Já é mais que hora de outras consciências descobrirem que a liberdade da consciência é efetivamente alcançada quando ela se reconhece determinada, limitada. Tal como afirmei em meu artigo:

O teórico revolucionário é o teórico que avança sobre si por se compreender como objeto do mundo. Ele sabe que a prática revolucionária não é mais do que a prática burguesa que aponta para o interior do mundo burguês. Ele sabe, pois, que a política, não é mais que uma forma deste mundo. Ele sabe, inclusive, que tudo o que o cerca e que o constitui é forma exclusiva deste mundo. O revolucionário sabe que o único modo de se realizar enquanto tal é se destruindo, é aniquilando a sua própria essência – por isso o suicídio lhe é inútil, pois é ato formal. – Materialismo em vertigem.

  • Seria uma bela tarefa para outro momento mostrar como a consciência não burguesa sempre se reconheceu como limitada e produto de um ser a ela superior. O idealismo, o cientificismo, o ateísmo, em resumo, todas as formas de pensamento secularizadas, que ou negam qualquer forma espiritual ou de algum modo a dominou nascem com o mundo burguês; são suas formas mais adequadas de consciência.

- **Tarefas do exercício**
a) Repita, sem alterar nada, a parte do trecho que começa em "Já é mais que" e termina em "Materialismo em vertigem.".
b) Reescreva como lista o parágrafo do trecho que começa com "O teórico revolucionário é", conservando suas ideias principais.
A listagem a seguir não tem papel nenhum neste exercício.

(Uma listagem em sequência)
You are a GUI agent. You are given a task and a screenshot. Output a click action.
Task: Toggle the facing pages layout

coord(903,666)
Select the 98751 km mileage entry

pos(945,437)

- **Respostas**
a)
Já é mais que hora de outras consciências descobrirem que a liberdade da consciência é efetivamente alcançada quando ela se reconhece determinada, limitada. Tal como afirmei em meu artigo:

O teórico revolucionário é o teórico que avança sobre si por se compreender como objeto do mundo. Ele sabe que a prática revolucionária não é mais do que a prática burguesa que aponta para o interior do mundo burguês. Ele sabe, pois, que a política, não é mais que uma forma deste mundo. Ele sabe, inclusive, que tudo o que o cerca e que o constitui é forma exclusiva deste mundo. O revolucionário sabe que o único modo de se realizar enquanto tal é se destruindo, é aniquilando a sua própria essência – por isso o suicídio lhe é inútil, pois é ato formal. – Materialismo em vertigem.

b)
- O teórico revolucionário avança sobre si ao se compreender como objeto do mundo.
- Ele sabe que a prática revolucionária é apenas a prática burguesa voltada para o interior do mundo burguês.
- Sabe também que a política é só uma forma deste mundo, assim como tudo o que o cerca e o constitui.
- O único modo de se realizar como revolucionário é destruir-se, aniquilando a própria essência.
- Por isso o suicídio lhe é inútil, pois é um ato formal.